You really don’t need to go to gym for a few weeks. Even if your chances of being exposed are minimal, there’s little sense in taking the risk. By contrast, there might be a meeting that you absolutely need to go to – and in that case, you keep your distance, don’t share food, don’t shake hands, and so forth.
The negative recommendation: do not join the ranks of armchair epidemiologists, adding your opinion to estimates of mortality rates and the like. You don’t have a clue, otherwise you’d be an epidemiologist. Furthermore, they don’t have a full grasp on it yet, because so few people have been tested (in most jurisdictions – South Korea being a notable exception).
Oh, and ignore the quacks, whether they are offering homeopathy, or whether they are offering prayer or the reading of verses from Psalm 91. If the latter gives you comfort, go ahead, but again – don’t do it in a crowd, and don’t think it gets you off the hook in terms of washing your damn hands, etc.
Another negative recommendation would be to lay off with the comparisons between hypothetical mortality rates and how many people die of TB, malaria, car accidents, angry kittens or whatever. That also does not matter. The other causes of death are known, and are by and large already accommodated in how we allocate medical resources.
This is a new threat, and demands particular attention, because one of the exact problems the medical system is grappling with is trying to minimise mortality from this while simultaneously keeping those other things under control.
Yes, they probably won’t find the theoretically optimum balance, partly because that can really only be known in retrospect. But you and I certainly couldn’t do better, and it’s an insult to their skill and commitment to give them our uninformed “reckons” (reference: a hilarious, but accurate, Mitchell and Webb skit) while they try to save as many lives as possible.
Our country cannot afford to suspend corporate taxes, bond repayments and the like, so those solutions aren’t an option for the people who are already, or will soon be, out of work. If you haven’t spent time thinking about who they are (on top of the huge percentage who were already out of work), they would include the people who cook and serve your meals, or the Uber drivers who get you from A to B, or the person who stands on a stage to sing or tell you jokes.
Perhaps most worrying is when people who are typically not on Twitter start getting affected.

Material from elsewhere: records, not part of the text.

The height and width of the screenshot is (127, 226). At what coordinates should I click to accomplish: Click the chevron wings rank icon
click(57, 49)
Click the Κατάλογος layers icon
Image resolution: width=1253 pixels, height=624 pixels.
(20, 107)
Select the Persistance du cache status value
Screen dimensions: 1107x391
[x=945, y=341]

We’ve already seen a case in a South African township (Mfuleni), where instead of having the opportunity to grumble about someone having just taken the last jar of hummus off the shelf right in front of you, we’re talking about people who are in many cases already struggling, and their struggles are only going to get worse.
If you can help someone in need, financially or via donations of food, soap and so forth, please do so. But my main point is that we can all help, and it’s pretty darn easy to do. South Africa’s President, the National Institute for Communicable Diseases, and other health advisory bodies have come up with proactive and seemingly sensible strategies.
Do what the NICD say. And, stay away from each other as much as possible – at least for a while – for the good of everyone – including yourself.
P.S. There are now millions of column-inches on the scientific aspects of this coronavirus, but Dr David Gorski’s piece on Science-based Medicine has so far been the one that I’ve found most useful.